Task goal
Extend the article on Cheryl Hyman below, picking up after its final sentence.

Page text
----------------

Cheryl Hyman wants to leverage strengths of community college partners to ensure maximum access for students

Cheryl Hyman has traveled the pathway to success. Now, she wants to make sure it is available for others. Many, many others. 

Arizona State University’s new vice provost for academic alliances, Hyman came from a family that lived in public housing on the west side of Chicago. She was once a high school dropout, and her road to a better life through education started in the community college system. From there, she went on to receive a bachelor’s degree, a master’s degree and an MBA. Her message? If I can do it, you can, too. 

Hyman arrived at ASU in January of this year after six years as the chancellor of City Colleges of Chicago, replacing Maria Hesse, who retired from ASU as the 2019 spring semester came to a close. After a period of transition into America’s most innovative university, Hyman has developed a new strategic plan — one that builds on the foundation Hesse helped ASU establish. 

“Maria did a tremendous job building a foundation with community colleges,” Hyman said. “My focus is taking us from a partnership to a platform. We need to have more integrated systems where we are leveraging each other’s strengths and offerings. So now, our community college partners become another platform for us to help figure out how to get people from where they are to where they want to be.”

Video by Deanna Dent/ASU Now

Providing service for universal learning is central to the mission, according to Hyman. And inevitably, that means a higher volume of students.  

“Everybody in higher ed will be forced to deal with not just servicing students, but how to re-service, and re-service,” Hyman said. “People are not staying 30 years in jobs anymore. They are constantly transitioning in and out of education for various reasons, whether it be life, reschooling or retooling. And as they do that, we have to reposition to respond and change very rapidly.

“We need to use our alliances to help position ASU as the premier platform for universal learning.” 

Hyman says that will require a focus in three areas: expansion, integration and opportunity identification. 

From Hyman’s perspective, expansion is not about “growth just for the sake of growing ASU.” It’s about expanding opportunity for the large percentage of the population that is not pursuing a postsecondary education. And that means helping people find their way.

----------------

Rows of pointing data

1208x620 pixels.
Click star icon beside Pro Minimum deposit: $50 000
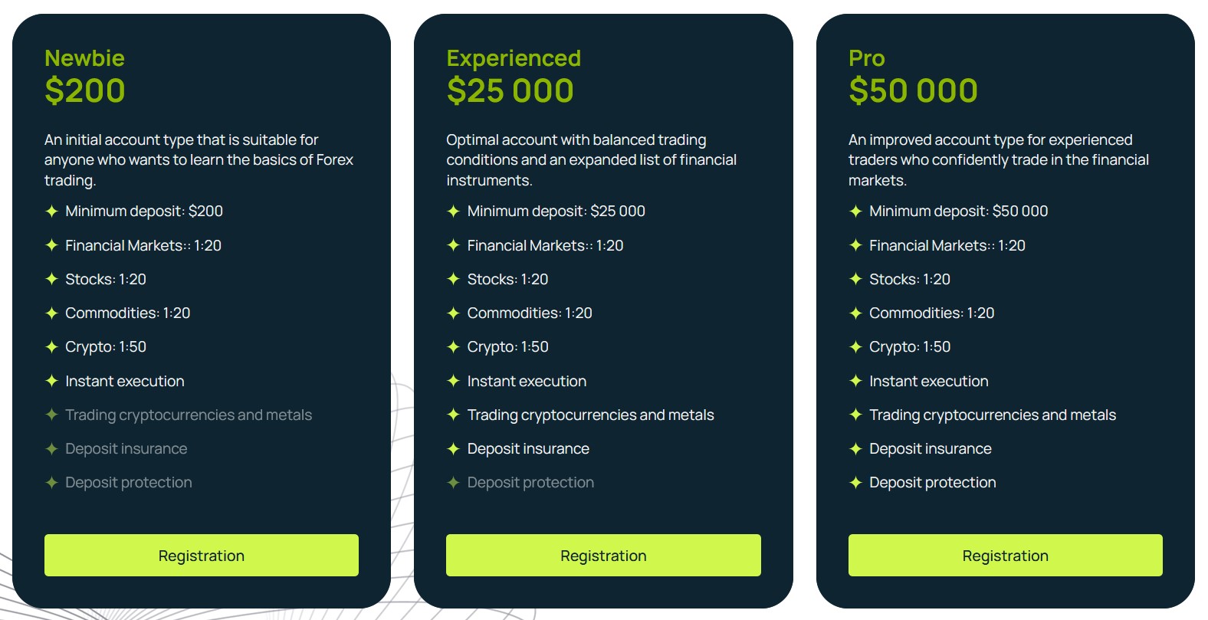(855, 211)
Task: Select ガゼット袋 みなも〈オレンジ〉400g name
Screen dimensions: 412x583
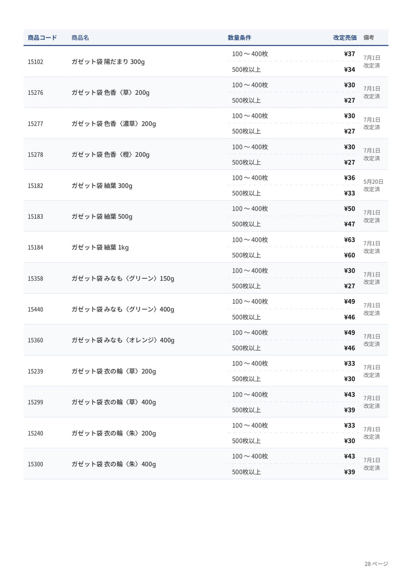Action: pos(123,340)
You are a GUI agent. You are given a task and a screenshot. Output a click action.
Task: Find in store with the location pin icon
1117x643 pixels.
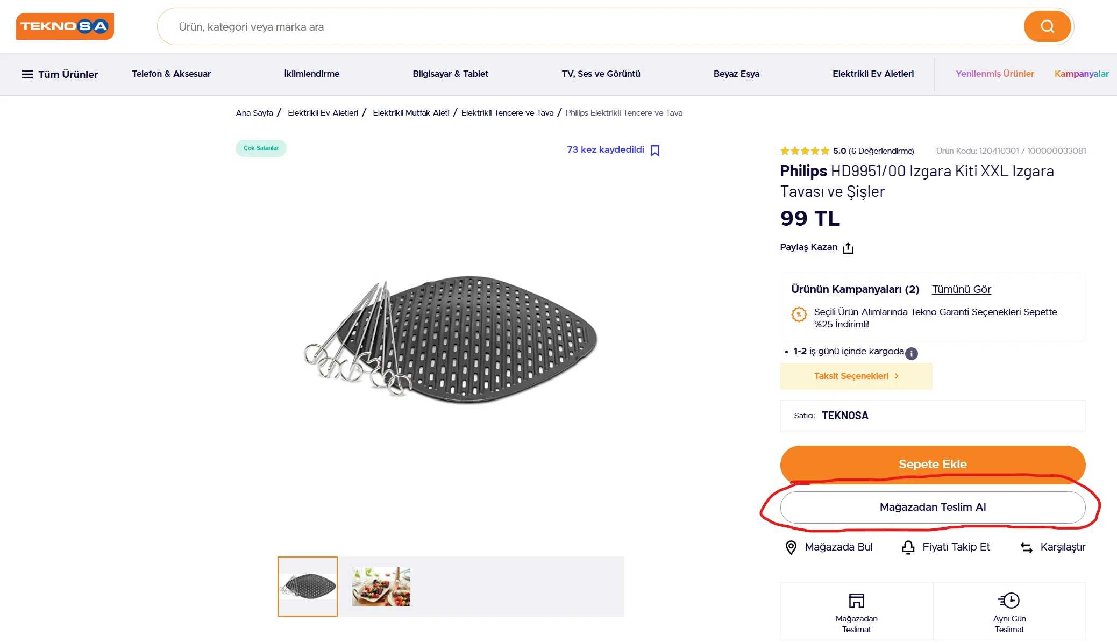click(791, 547)
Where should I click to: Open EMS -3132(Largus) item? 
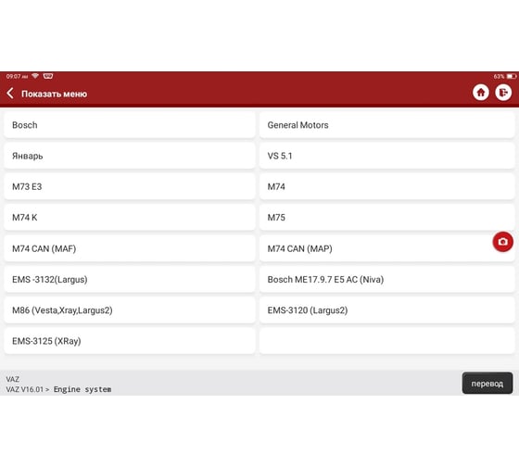point(130,279)
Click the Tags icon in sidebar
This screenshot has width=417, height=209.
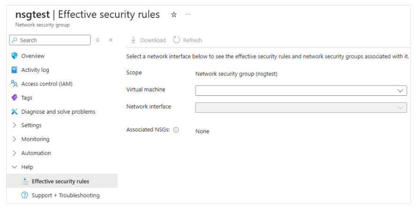pyautogui.click(x=14, y=98)
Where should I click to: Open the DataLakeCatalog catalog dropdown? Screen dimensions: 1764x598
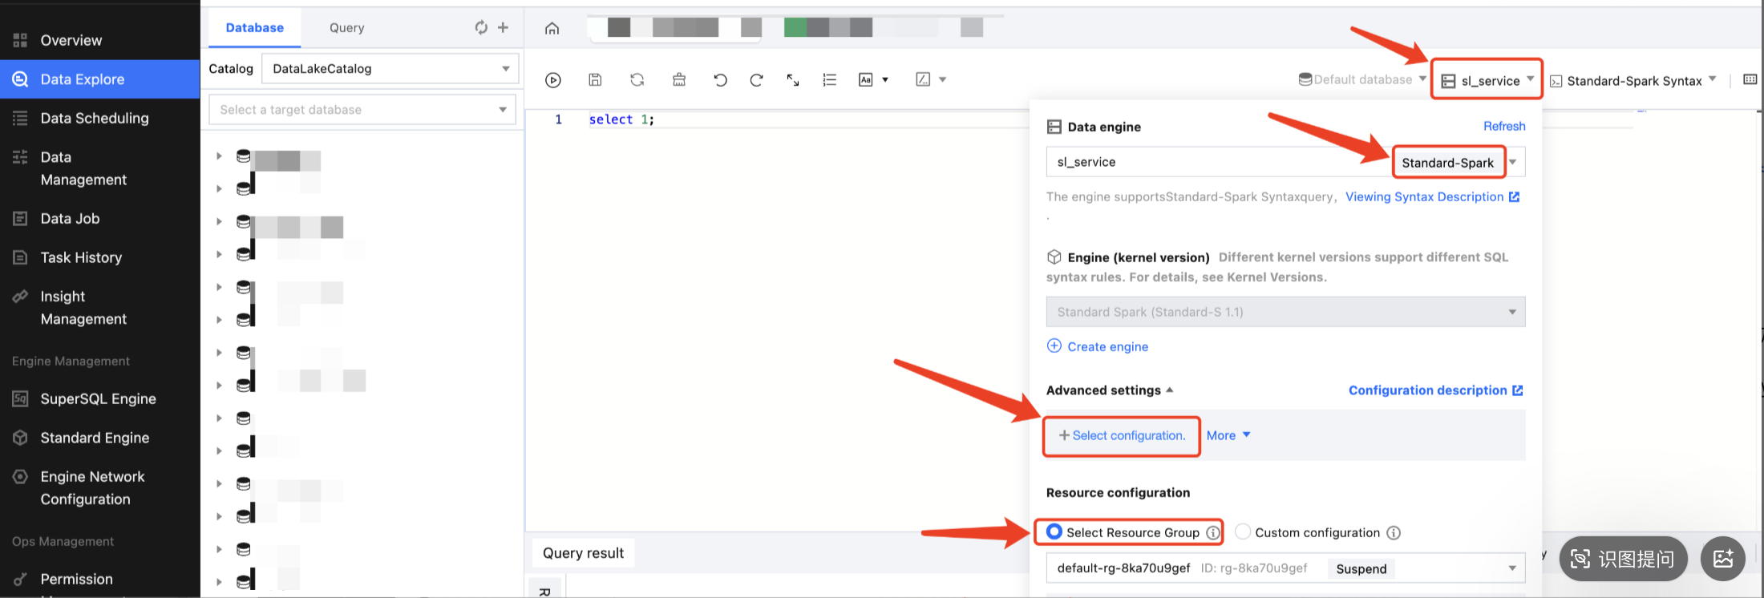[x=390, y=69]
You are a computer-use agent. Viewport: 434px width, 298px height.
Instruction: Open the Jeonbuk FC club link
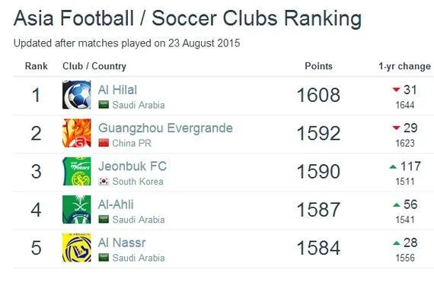tap(132, 166)
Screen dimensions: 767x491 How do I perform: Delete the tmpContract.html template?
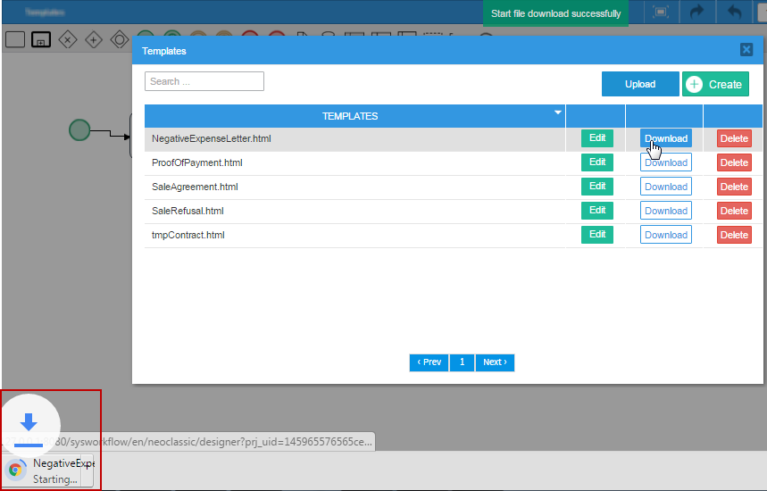click(x=734, y=235)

----------------

Exercise result
“The people who aren’t going to college, I don’t believe it’s because they don’t want to. I don’t believe it’s because they don’t see everything that’s happening in the world,” she said. “But I do believe it’s because no one is helping them understand what it means to them and then helping guide them through that process.” 

So, when Hyman talks about expansion, she means helping people navigate their way through the system and helping them understand how to obtain the credentials that will translate into something tangible. With the volume of people who will need to behave as universal learners, the days of a one-on-one relationship with an adviser are over. ASU’s transfer tools offer students a way to do it themselves. 

“ASU has a very robust transfer tool,” Hyman said. “It has been tried and tested with many of our community college partners and allows students to self-navigate. It enables them to create a pathway based on what’s offered at their community college, wherever it might be, and what’s offered at ASU. Students can go there and view their course equivalencies and figure out how to build a very robust associate degree that prepares them for the discipline they want at ASU. If they follow that pathway, they have guaranteed program admission into ASU, in their discipline of choice, without loss of time or credit.”

The tool functions independent of a traditional personal adviser — with a 1,000-to-1 adviser-to-student ratio in Arizona, the need for digital tools is critical. 

“Right now, we have more than 600,000 course equivalencies with almost any public institution,” Hyman said. “In my opinion, all those institutions should have access to this tool, and so should their students. So it’s not a tool just for ASU. How do you create it so other institutions, no matter where they are, can have access? How do you get more students to use these tools so they don’t have loss of time or credit?” 

That’s where Hyman’s focus on integration comes in.

“The universal learner is going to be weaving in and out of education for a lifetime,” Hyman said. “So, we want tools that work for anyone in any state that help them figure out how to transfer in and out, back and forth, that take them from where they are to where they want to be.” 

The key is awareness — knowing what options exist. 

“I believe that most people act on the limited information they have,” Hyman said. “If you don’t have access to a wide network of social capital, many people helping you navigate and make choices, a lot of times you’re stopped at just not knowing what to do.”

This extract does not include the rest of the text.